Okay...you asked for it.

The basic Hubble relation is that a remote source ("center of contraction"), at a distance of r > 5 Mpc, will be seen receding at a radial velocity v, proportional to its distance:

v = H*r (1)

So, we just assume, in our model, that H is constant. Since radial velocity is change-in-distance with time, we can write:

v = dr/dt = H*r (2)

To get acceleration, a, we just take the time-derivative of velocity:

a = dv/dt = H*dr/dt = H*v (3)

And this is exactly what is observed (ignoring small correction for GR): acceleration equals H-times-velocity, as in (3), which was arrived at by assuming that H is constant. QED: H is constant!

Furthermore (as if math doesn't count), a constant value of H solves the ancient galaxy problem once-and-for-all. Solving (2) for time, we get:

dt= (1/H)*dr/r (4)

To get elapsed time, we integrate (4):

t2 – t1 = 1/H*ln(r2/r1) (5)

where the subscripts 1 and 2 denote starting and ending time/distance. We can set t1 = 0 for convenience, but setting r1 = 0 results in a divide-by-zero, giving an infinite time. Implied is an infinite time back to zero size…plenty of time for galaxies and nucleotides to form. Again, the assumption—that the Hubble-constant is constant—fits the observations. As a bonus, there is no singularity problem, and no phase transition, so no missing magnetic monopoles.

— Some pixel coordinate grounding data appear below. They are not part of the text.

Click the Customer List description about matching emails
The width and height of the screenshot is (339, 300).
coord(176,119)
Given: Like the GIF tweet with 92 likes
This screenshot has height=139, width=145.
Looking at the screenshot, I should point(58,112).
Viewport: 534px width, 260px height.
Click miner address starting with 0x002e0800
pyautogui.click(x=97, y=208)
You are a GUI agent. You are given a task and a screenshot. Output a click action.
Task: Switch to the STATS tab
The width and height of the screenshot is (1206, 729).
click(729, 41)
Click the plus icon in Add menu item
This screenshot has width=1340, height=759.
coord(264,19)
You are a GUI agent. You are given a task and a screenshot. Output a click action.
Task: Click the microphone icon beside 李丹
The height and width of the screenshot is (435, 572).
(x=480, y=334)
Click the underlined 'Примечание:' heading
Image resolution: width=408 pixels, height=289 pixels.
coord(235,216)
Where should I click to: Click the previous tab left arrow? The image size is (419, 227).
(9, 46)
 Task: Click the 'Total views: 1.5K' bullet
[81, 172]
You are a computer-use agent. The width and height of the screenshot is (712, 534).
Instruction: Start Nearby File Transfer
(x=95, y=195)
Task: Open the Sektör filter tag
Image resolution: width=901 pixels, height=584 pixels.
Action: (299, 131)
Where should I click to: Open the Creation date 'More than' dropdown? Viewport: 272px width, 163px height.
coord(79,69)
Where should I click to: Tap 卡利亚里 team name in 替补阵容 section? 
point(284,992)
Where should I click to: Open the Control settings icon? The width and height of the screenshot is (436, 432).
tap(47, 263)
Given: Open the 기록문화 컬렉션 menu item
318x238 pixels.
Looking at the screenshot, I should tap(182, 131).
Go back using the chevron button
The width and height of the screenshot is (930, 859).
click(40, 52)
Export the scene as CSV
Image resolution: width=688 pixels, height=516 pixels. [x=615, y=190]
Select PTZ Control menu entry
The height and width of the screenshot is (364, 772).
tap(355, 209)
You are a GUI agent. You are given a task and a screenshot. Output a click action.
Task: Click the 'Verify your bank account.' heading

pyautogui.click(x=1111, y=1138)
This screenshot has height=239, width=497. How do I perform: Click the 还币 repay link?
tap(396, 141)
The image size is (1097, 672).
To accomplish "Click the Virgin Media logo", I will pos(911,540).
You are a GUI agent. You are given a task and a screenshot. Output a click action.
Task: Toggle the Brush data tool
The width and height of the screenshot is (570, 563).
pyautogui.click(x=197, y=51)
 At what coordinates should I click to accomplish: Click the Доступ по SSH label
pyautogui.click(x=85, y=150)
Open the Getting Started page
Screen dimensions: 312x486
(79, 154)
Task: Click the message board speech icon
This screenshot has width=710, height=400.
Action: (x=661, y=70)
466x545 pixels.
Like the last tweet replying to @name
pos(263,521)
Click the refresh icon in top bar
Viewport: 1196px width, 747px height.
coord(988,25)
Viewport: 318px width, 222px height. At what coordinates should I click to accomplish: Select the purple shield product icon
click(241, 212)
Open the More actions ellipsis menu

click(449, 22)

But wait…that’s not all! If H is constant, the horizon problem completely disappears, because the rate of expansion has always been small, so there is plenty of time for uniformity to be established. Ergo, you do not have to invent new laws of physics (Inflation) to explain it. You do not have to invent an ad-hoc cause in the remote past (the Big Bang) to set it in motion. You do not have to postulate a mysterious energy field (Dark Energy) to expand it in the present.

You just have to explain why H, the rate of change, is a non-zero positive number.

And again, the reason H is a non-zero positive number (at distances > 5 Mpc) is because the rate-of-change at distances <5 Mpc is a non-zero negative number. The on-going contraction releases gravitational energy, driving the on-going expansion. And since space is expanding at the rate it is being driven (in the DEILE hypothesis), it should be perfectly flat. Again, exactly as observed.

So the flatness problem, the horizon problem, the singularity problem, the missing magnetic-monopole problem, the ancient galaxy problem, and the acceleration problem are all consistent with the hypothesis that the Hubble-constant is constant.

That’s a pretty full table, wouldn’t you say? I know you can name a theory (the BBT) that contradicts the constant-Hubble-constant hypothesis.
Not quite what I was asking about.

Let's make sure we have a common basis for discussion, shall we?

The "Hubble constant", H0 is simply the slope of the line in the Hubble diagram - a plot of redshift against distance - at the present time (that's the subscript 0).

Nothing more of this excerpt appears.